4. Cut back on email.

There’s a fine line between over-communicating and not communicating enough. In startups, there’s a tendency to lean towards the first one. And while it may seem like a sound practice to communicate as much information as possible, it actually bogs down your team and inhibits creativity and innovative thinking.

Try implementing smart email practices within your company. Encourage people to only CC relevant parties and to pick up the phone when there’s something important to discuss. You may also transition to an app like Slack to cut down on the distractions.

5. Encourage physical activity

In pursuit of productivity, many people try to put in as many hours as they possibly can.
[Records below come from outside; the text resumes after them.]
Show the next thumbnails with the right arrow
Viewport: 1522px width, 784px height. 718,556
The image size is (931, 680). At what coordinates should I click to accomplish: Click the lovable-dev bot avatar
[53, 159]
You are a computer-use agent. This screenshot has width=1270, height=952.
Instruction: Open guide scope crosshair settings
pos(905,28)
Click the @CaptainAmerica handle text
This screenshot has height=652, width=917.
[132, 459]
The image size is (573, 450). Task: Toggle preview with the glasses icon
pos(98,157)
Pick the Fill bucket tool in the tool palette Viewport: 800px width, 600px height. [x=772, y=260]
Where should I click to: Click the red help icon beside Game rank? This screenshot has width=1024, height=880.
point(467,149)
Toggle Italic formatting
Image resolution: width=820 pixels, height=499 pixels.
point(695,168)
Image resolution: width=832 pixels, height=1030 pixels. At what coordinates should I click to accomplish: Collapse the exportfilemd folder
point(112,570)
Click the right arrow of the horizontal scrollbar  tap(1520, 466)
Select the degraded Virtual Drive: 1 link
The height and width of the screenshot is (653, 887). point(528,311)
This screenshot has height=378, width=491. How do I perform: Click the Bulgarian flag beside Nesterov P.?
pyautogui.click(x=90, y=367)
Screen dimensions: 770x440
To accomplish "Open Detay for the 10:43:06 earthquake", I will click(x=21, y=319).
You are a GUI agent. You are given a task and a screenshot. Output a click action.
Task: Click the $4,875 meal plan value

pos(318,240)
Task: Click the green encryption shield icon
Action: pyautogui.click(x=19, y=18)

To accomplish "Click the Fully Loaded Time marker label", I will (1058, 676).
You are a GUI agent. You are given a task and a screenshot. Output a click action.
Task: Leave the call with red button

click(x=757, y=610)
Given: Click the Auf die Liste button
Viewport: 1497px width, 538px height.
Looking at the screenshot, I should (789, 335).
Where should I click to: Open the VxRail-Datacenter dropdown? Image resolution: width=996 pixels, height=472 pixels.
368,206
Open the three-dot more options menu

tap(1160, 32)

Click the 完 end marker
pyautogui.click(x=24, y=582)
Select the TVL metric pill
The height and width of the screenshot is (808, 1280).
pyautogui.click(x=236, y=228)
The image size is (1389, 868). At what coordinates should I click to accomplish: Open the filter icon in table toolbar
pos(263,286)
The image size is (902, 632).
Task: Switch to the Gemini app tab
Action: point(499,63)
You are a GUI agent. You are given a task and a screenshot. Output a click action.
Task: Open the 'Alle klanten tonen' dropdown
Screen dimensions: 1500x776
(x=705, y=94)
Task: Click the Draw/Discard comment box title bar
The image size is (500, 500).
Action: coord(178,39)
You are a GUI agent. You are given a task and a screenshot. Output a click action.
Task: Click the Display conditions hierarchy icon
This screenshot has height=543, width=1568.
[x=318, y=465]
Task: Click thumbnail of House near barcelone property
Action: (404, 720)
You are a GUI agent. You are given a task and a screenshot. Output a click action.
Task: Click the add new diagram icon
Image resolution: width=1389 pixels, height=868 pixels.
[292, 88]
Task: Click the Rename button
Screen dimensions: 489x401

But there isn’t a direct correlation between time and productivity. In fact, sometimes there’s a negative relationship.

Too much time hunched in front of a computer doesn’t do anyone any good. Encourage your team to get physical activity in the middle of the day. They’ll come back refreshed and ready to work.

The goal is to optimize your business.

Running a successful business requires an intimate understanding of how your business functions at its core. But even more important than processes and technology are the people you have on your team. It’s people who make decisions, execute, and build relationships with people and partners in the industry.

And if you want to get the most out of your people, you must learn to maximize productivity and efficiency.